Segment Open

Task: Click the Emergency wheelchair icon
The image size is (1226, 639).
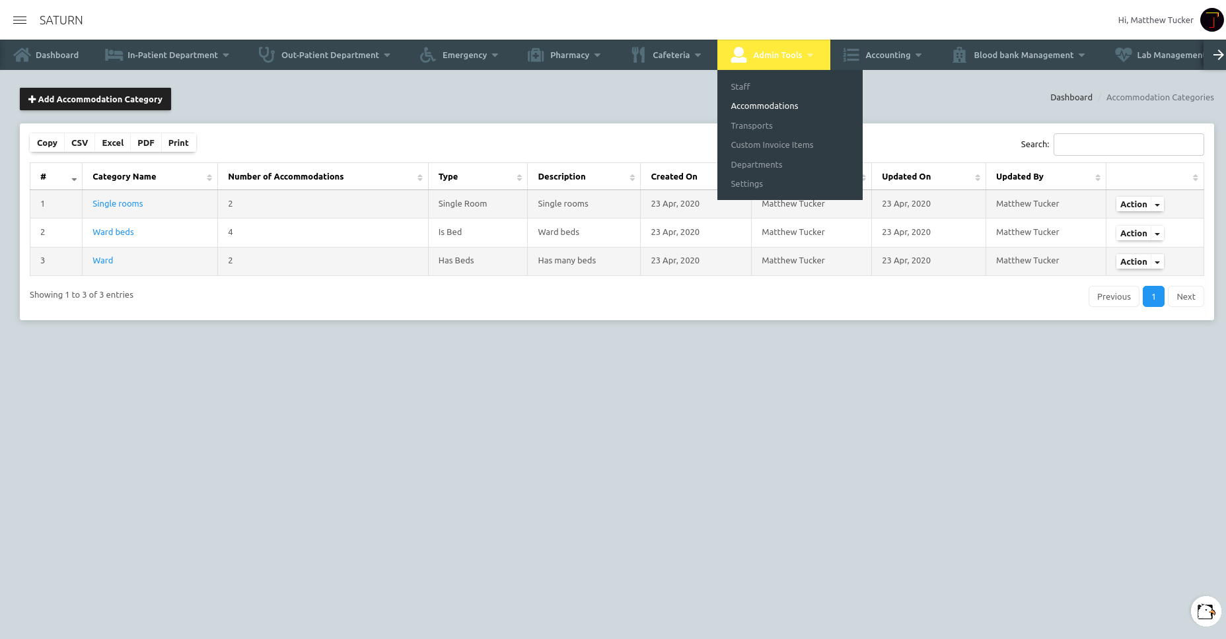Action: pos(427,54)
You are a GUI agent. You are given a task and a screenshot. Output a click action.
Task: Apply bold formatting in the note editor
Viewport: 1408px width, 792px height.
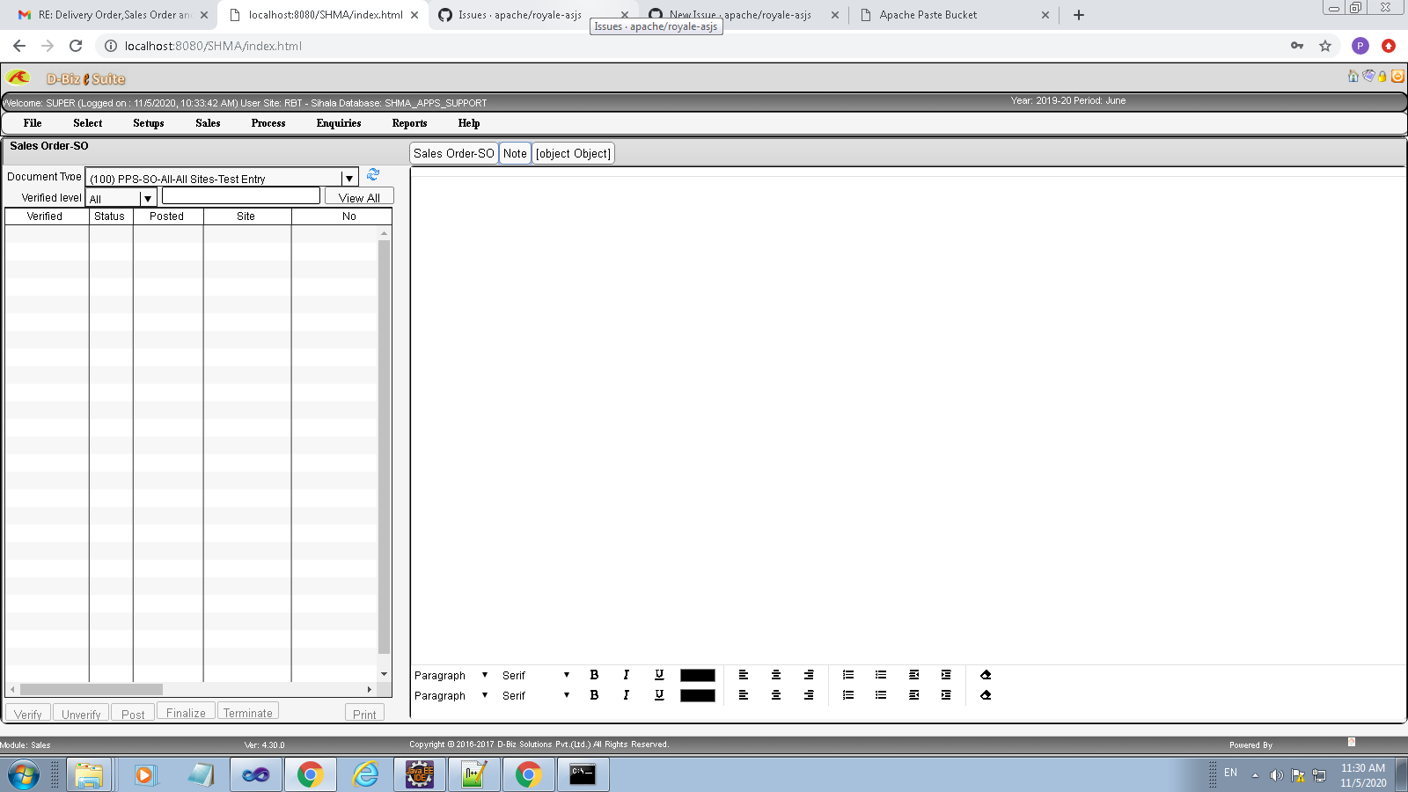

Segment Closed

• _BRIEF_
With pictures omitted, restate exactly every line from the one containing "Task: Apply bold" through the last line of the material, inclusive.

• _EXERCISE OUTPUT_
Task: Apply bold formatting in the note editor
Viewport: 1408px width, 792px height.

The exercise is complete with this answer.